DOCUMENT SEGMENT:
● ● ● ● ●

# Question on neutral sharing



## telsa (May 22, 2015)

Bring in a j-man electrician. You're dealing with a hair-ball. 

Your position is to REPAIR and maintain not engage in electrical reconstruction of an antique build.


----------



## MechanicalDVR (Dec 29, 2007)

Welcome aboard @Jpasco!

I'm sure you are very concerned with all of this and while I think you should bring it up to your supervisor 'if it ain't broke don't fix it'.

If it was going to blow it would have happened a long while back. 

Love to know what place this is because i recall a SUNY dorm building I did some alarm work in that had some "in home fixes" by former maintenance staffing.

Enjoy your ride here bro!


----------



## Jpasco (Aug 13, 2019)

ha....this work was supposedly done by a contract electrician in the 80s.....out of a nearby IBEW local. ...there are many cob artist around including long time j...men....ive worked with a few over 20 years. knowing how to fix it isn’t really my question, my question is it a code violation if so which section did you find it in and is it important enough to fix while i am already removing every single light anyway....


----------



## Spark Master (Jul 3, 2012)

The neutral must be run in the same conduit, or path as the hots.

I have seen 1 where someone ran the neutral in a separate EMT from the phase conductors. I'm sure it's still there... and working.


----------



## John Valdes (May 17, 2007)

telsa said:


> Bring in a j-man electrician. You're dealing with a hair-ball.

● ● ● ● ●

PROVIDED DATA:
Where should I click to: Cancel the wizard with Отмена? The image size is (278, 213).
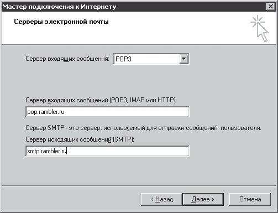pos(250,199)
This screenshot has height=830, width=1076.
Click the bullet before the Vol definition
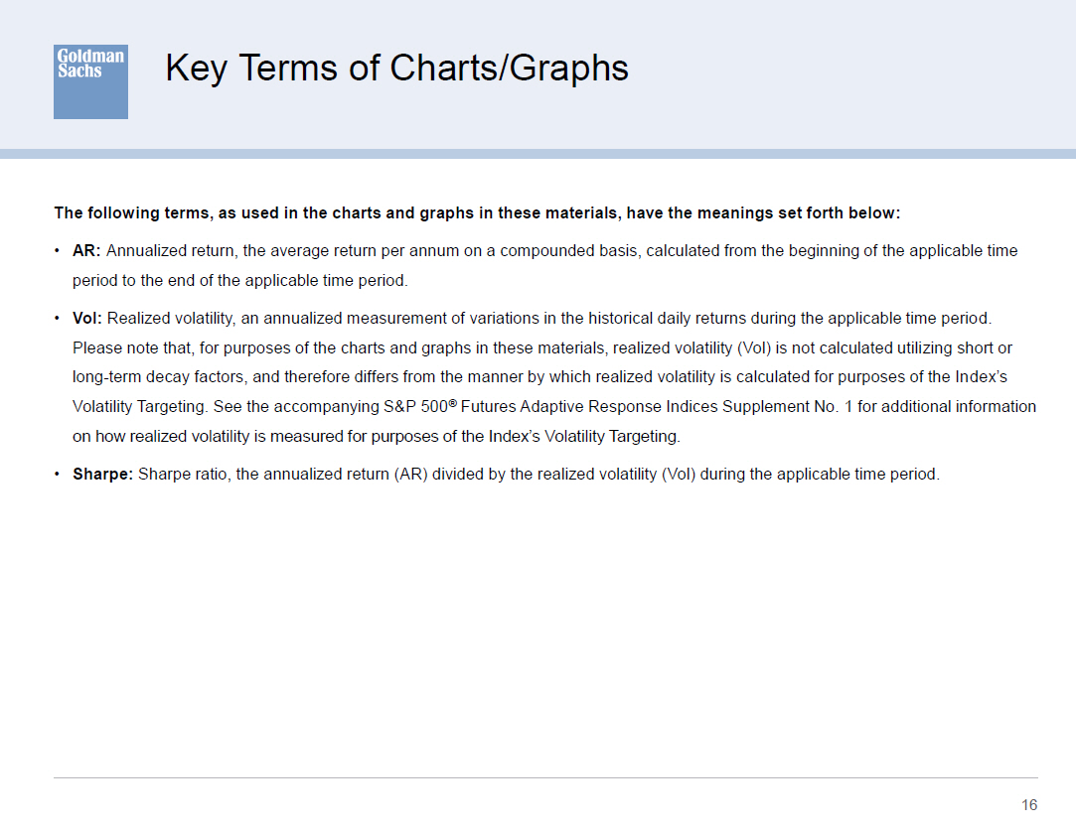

● ● ● ● ●

TO BE DONE:
[a] Reproduce a passage of the neutral-sharing thread word for word, beginning at the words "Welcome aboard @Jpasco!" and stopping after "long while back.".
[b] Answer these questions from the neutral-sharing thread:
(i) According to Jpasco, who supposedly did the work, and in what decade?
(ii) Where does Spark Master say the neutral must be run?
(iii) In what kind of building does MechanicalDVR recall doing alarm work?
The listing has no connection to the neutral-sharing thread.

LIST OF SOLUTIONS:
[a]
Welcome aboard @Jpasco!

I'm sure you are very concerned with all of this and while I think you should bring it up to your supervisor 'if it ain't broke don't fix it'.

If it was going to blow it would have happened a long while back.

[b]
(i) A contract electrician out of a nearby IBEW local, in the 80s.
(ii) In the same conduit, or path, as the hots.
(iii) A SUNY dorm building.